Establish how many lines in the material include the string "https" and report it as a lone number.

== Source material ==

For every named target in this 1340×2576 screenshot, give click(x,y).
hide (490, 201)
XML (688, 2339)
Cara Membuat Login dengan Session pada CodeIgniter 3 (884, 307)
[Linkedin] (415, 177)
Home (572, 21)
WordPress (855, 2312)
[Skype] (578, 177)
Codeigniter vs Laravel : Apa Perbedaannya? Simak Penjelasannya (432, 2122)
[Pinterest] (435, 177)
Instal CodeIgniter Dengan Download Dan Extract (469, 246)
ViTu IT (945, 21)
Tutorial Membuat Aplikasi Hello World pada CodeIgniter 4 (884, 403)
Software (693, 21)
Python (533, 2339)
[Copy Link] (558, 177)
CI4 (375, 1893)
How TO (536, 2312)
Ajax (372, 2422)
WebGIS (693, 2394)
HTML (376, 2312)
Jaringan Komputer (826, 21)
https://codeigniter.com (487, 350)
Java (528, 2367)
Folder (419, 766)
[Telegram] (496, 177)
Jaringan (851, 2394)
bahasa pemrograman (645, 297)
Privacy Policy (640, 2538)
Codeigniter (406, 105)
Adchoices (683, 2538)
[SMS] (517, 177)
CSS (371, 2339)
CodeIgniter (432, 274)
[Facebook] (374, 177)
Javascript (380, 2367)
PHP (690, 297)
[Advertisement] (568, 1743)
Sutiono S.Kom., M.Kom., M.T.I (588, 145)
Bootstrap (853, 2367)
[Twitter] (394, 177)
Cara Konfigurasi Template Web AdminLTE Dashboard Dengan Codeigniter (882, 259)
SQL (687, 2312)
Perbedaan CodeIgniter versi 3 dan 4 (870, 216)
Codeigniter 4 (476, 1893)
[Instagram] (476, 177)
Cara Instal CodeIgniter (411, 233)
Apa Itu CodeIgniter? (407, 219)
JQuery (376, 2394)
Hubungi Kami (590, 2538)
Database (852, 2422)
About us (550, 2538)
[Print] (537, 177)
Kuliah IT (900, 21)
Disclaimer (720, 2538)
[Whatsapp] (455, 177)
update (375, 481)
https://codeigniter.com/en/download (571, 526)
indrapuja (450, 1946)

===

* Your solution
2